**Set problem:** Copy the following items line for line, reproducing each one precisely.
%%
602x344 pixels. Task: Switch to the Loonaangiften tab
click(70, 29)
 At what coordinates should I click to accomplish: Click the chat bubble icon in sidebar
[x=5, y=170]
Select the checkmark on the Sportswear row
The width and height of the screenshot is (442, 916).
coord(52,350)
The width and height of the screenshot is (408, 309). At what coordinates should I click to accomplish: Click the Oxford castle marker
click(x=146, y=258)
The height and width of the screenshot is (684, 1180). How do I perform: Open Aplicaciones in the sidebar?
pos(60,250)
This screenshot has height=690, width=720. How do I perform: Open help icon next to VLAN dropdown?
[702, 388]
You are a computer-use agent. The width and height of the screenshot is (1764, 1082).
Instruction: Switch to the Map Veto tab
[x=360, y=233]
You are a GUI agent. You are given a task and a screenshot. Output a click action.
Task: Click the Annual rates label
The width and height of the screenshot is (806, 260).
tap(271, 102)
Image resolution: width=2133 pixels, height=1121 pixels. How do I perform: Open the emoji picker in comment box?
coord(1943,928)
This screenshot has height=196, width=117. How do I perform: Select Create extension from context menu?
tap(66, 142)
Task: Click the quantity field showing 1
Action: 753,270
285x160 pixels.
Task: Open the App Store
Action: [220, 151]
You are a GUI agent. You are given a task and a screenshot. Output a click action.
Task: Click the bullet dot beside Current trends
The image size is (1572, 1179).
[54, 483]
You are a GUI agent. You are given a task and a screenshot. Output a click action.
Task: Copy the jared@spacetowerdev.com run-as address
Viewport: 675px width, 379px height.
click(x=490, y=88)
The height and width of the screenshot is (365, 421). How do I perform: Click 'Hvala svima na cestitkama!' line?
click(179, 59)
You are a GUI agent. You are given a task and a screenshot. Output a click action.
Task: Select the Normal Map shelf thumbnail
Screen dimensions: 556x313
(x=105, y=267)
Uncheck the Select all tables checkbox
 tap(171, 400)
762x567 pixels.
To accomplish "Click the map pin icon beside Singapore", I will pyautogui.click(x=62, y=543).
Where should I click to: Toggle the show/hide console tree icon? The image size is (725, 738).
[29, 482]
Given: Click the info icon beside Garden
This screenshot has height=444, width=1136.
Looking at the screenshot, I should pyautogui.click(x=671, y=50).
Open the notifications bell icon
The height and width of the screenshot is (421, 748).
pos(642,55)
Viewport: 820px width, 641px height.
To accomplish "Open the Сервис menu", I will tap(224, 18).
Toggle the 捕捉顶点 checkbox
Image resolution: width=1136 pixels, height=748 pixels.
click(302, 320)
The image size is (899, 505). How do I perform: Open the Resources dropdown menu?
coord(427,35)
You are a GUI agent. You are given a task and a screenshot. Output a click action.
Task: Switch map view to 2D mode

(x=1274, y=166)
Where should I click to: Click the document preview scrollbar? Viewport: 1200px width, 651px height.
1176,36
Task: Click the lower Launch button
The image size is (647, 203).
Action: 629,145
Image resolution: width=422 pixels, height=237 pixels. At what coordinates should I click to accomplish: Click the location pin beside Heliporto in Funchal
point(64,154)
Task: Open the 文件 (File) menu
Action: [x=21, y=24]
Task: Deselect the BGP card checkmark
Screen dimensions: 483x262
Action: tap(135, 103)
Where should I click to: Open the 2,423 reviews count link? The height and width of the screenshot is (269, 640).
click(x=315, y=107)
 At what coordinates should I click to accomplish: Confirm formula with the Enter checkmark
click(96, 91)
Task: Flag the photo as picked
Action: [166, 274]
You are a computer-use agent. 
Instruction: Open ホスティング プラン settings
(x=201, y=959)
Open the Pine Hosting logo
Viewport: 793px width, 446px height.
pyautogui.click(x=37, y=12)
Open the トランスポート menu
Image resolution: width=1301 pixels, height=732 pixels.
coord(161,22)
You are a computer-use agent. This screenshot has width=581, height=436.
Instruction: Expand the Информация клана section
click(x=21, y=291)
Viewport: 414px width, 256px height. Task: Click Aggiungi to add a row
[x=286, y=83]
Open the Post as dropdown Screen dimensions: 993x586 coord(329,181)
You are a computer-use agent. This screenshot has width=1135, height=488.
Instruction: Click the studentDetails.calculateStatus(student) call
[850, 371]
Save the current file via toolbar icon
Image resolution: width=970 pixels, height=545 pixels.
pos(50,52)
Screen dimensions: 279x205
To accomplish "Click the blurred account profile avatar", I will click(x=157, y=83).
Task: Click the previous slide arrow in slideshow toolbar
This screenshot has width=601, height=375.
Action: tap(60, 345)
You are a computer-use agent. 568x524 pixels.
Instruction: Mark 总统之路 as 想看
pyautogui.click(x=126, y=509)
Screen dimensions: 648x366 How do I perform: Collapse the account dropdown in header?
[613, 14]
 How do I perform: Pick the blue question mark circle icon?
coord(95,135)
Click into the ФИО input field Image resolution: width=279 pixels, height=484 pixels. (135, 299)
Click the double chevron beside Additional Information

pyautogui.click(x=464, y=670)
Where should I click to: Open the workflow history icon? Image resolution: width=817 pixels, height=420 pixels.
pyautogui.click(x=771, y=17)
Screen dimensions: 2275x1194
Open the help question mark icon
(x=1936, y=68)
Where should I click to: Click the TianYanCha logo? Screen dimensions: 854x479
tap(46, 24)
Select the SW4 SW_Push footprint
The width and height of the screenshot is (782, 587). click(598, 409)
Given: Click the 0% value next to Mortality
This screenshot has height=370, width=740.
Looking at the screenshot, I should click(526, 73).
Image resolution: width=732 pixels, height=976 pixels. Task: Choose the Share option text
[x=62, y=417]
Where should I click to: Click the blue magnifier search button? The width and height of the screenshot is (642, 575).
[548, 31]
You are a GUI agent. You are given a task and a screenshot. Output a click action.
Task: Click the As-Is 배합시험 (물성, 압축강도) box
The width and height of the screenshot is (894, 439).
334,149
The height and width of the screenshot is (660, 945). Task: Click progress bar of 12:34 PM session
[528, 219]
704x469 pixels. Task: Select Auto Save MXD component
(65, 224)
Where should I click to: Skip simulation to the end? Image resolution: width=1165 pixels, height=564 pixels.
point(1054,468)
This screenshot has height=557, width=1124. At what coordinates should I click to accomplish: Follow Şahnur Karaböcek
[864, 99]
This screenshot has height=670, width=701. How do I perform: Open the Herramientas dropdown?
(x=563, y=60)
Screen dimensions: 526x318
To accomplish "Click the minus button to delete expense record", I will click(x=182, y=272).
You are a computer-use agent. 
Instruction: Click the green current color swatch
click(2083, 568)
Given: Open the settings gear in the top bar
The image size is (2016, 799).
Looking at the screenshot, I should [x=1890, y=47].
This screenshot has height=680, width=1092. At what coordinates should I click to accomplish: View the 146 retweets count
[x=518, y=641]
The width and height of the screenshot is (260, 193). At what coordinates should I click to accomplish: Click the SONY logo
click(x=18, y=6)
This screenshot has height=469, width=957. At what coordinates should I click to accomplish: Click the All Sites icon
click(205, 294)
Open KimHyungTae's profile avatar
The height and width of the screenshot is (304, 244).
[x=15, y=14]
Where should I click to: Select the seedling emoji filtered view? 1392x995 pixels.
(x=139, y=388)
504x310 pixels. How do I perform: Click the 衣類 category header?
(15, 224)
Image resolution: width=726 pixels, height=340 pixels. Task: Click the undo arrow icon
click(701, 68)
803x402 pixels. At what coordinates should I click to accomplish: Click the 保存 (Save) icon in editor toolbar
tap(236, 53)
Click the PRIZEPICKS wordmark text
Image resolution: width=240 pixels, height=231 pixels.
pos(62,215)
%%
**Correct response:**
602x344 pixels. Task: Switch to the Loonaangiften tab
click(70, 29)
 At what coordinates should I click to accomplish: Click the chat bubble icon in sidebar
[x=5, y=170]
Select the checkmark on the Sportswear row
The width and height of the screenshot is (442, 916).
coord(52,350)
The width and height of the screenshot is (408, 309). At what coordinates should I click to accomplish: Click the Oxford castle marker
click(x=146, y=258)
The height and width of the screenshot is (684, 1180). How do I perform: Open Aplicaciones in the sidebar?
pos(60,250)
This screenshot has height=690, width=720. How do I perform: Open help icon next to VLAN dropdown?
[702, 388]
You are a computer-use agent. The width and height of the screenshot is (1764, 1082).
Instruction: Switch to the Map Veto tab
[x=360, y=233]
You are a GUI agent. You are given a task and a screenshot. Output a click action.
Task: Click the Annual rates label
The width and height of the screenshot is (806, 260).
tap(271, 102)
Image resolution: width=2133 pixels, height=1121 pixels. How do I perform: Open the emoji picker in comment box?
coord(1943,928)
This screenshot has height=196, width=117. How do I perform: Select Create extension from context menu?
tap(66, 142)
Task: Click the quantity field showing 1
Action: 753,270
285x160 pixels.
Task: Open the App Store
Action: [220, 151]
You are a GUI agent. You are given a task and a screenshot. Output a click action.
Task: Click the bullet dot beside Current trends
The image size is (1572, 1179).
[54, 483]
You are a GUI agent. You are given a task and a screenshot. Output a click action.
Task: Copy the jared@spacetowerdev.com run-as address
Viewport: 675px width, 379px height.
click(x=490, y=88)
The height and width of the screenshot is (365, 421). How do I perform: Click 'Hvala svima na cestitkama!' line?
click(179, 59)
You are a GUI agent. You are given a task and a screenshot. Output a click action.
Task: Select the Normal Map shelf thumbnail
Screen dimensions: 556x313
(x=105, y=267)
Uncheck the Select all tables checkbox
 tap(171, 400)
762x567 pixels.
To accomplish "Click the map pin icon beside Singapore", I will pyautogui.click(x=62, y=543).
Where should I click to: Toggle the show/hide console tree icon? The image size is (725, 738).
[29, 482]
Given: Click the info icon beside Garden
This screenshot has height=444, width=1136.
Looking at the screenshot, I should pyautogui.click(x=671, y=50).
Open the notifications bell icon
The height and width of the screenshot is (421, 748).
pos(642,55)
Viewport: 820px width, 641px height.
To accomplish "Open the Сервис menu", I will tap(224, 18).
Toggle the 捕捉顶点 checkbox
Image resolution: width=1136 pixels, height=748 pixels.
click(302, 320)
The image size is (899, 505). How do I perform: Open the Resources dropdown menu?
coord(427,35)
You are a GUI agent. You are given a task and a screenshot. Output a click action.
Task: Switch map view to 2D mode

(x=1274, y=166)
Where should I click to: Click the document preview scrollbar? Viewport: 1200px width, 651px height.
1176,36
Task: Click the lower Launch button
The image size is (647, 203).
Action: 629,145
Image resolution: width=422 pixels, height=237 pixels. At what coordinates should I click to accomplish: Click the location pin beside Heliporto in Funchal
point(64,154)
Task: Open the 文件 (File) menu
Action: [x=21, y=24]
Task: Deselect the BGP card checkmark
Screen dimensions: 483x262
Action: tap(135, 103)
Where should I click to: Open the 2,423 reviews count link? The height and width of the screenshot is (269, 640).
click(x=315, y=107)
 At what coordinates should I click to accomplish: Confirm formula with the Enter checkmark
click(96, 91)
Task: Flag the photo as picked
Action: [166, 274]
You are a computer-use agent. 
Instruction: Open ホスティング プラン settings
(x=201, y=959)
Open the Pine Hosting logo
Viewport: 793px width, 446px height.
pyautogui.click(x=37, y=12)
Open the トランスポート menu
Image resolution: width=1301 pixels, height=732 pixels.
coord(161,22)
You are a computer-use agent. This screenshot has width=581, height=436.
Instruction: Expand the Информация клана section
click(x=21, y=291)
Viewport: 414px width, 256px height. Task: Click Aggiungi to add a row
[x=286, y=83]
Open the Post as dropdown Screen dimensions: 993x586 coord(329,181)
You are a computer-use agent. This screenshot has width=1135, height=488.
Instruction: Click the studentDetails.calculateStatus(student) call
[850, 371]
Save the current file via toolbar icon
Image resolution: width=970 pixels, height=545 pixels.
pos(50,52)
Screen dimensions: 279x205
To accomplish "Click the blurred account profile avatar", I will click(x=157, y=83).
Task: Click the previous slide arrow in slideshow toolbar
This screenshot has width=601, height=375.
Action: tap(60, 345)
You are a computer-use agent. 568x524 pixels.
Instruction: Mark 总统之路 as 想看
pyautogui.click(x=126, y=509)
Screen dimensions: 648x366 How do I perform: Collapse the account dropdown in header?
[613, 14]
 How do I perform: Pick the blue question mark circle icon?
coord(95,135)
Click into the ФИО input field Image resolution: width=279 pixels, height=484 pixels. (135, 299)
Click the double chevron beside Additional Information

pyautogui.click(x=464, y=670)
Where should I click to: Open the workflow history icon? Image resolution: width=817 pixels, height=420 pixels.
pyautogui.click(x=771, y=17)
Screen dimensions: 2275x1194
Open the help question mark icon
(x=1936, y=68)
Where should I click to: Click the TianYanCha logo? Screen dimensions: 854x479
tap(46, 24)
Select the SW4 SW_Push footprint
The width and height of the screenshot is (782, 587). click(598, 409)
Given: Click the 0% value next to Mortality
This screenshot has height=370, width=740.
Looking at the screenshot, I should click(526, 73).
Image resolution: width=732 pixels, height=976 pixels. Task: Choose the Share option text
[x=62, y=417]
Where should I click to: Click the blue magnifier search button? The width and height of the screenshot is (642, 575).
[548, 31]
You are a GUI agent. You are given a task and a screenshot. Output a click action.
Task: Click the As-Is 배합시험 (물성, 압축강도) box
The width and height of the screenshot is (894, 439).
334,149
The height and width of the screenshot is (660, 945). Task: Click progress bar of 12:34 PM session
[528, 219]
704x469 pixels. Task: Select Auto Save MXD component
(65, 224)
Where should I click to: Skip simulation to the end? Image resolution: width=1165 pixels, height=564 pixels.
point(1054,468)
This screenshot has height=557, width=1124. At what coordinates should I click to accomplish: Follow Şahnur Karaböcek
[864, 99]
This screenshot has height=670, width=701. How do I perform: Open the Herramientas dropdown?
(x=563, y=60)
Screen dimensions: 526x318
To accomplish "Click the minus button to delete expense record", I will click(x=182, y=272).
You are a computer-use agent. 
Instruction: Click the green current color swatch
click(2083, 568)
Given: Open the settings gear in the top bar
The image size is (2016, 799).
Looking at the screenshot, I should [x=1890, y=47].
This screenshot has height=680, width=1092. At what coordinates should I click to accomplish: View the 146 retweets count
[x=518, y=641]
The width and height of the screenshot is (260, 193). At what coordinates should I click to accomplish: Click the SONY logo
click(x=18, y=6)
This screenshot has height=469, width=957. At what coordinates should I click to accomplish: Click the All Sites icon
click(205, 294)
Open KimHyungTae's profile avatar
The height and width of the screenshot is (304, 244).
[x=15, y=14]
Where should I click to: Select the seedling emoji filtered view? 1392x995 pixels.
(x=139, y=388)
504x310 pixels. How do I perform: Click the 衣類 category header?
(15, 224)
Image resolution: width=726 pixels, height=340 pixels. Task: Click the undo arrow icon
click(701, 68)
803x402 pixels. At what coordinates should I click to accomplish: Click the 保存 (Save) icon in editor toolbar
tap(236, 53)
Click the PRIZEPICKS wordmark text
Image resolution: width=240 pixels, height=231 pixels.
pos(62,215)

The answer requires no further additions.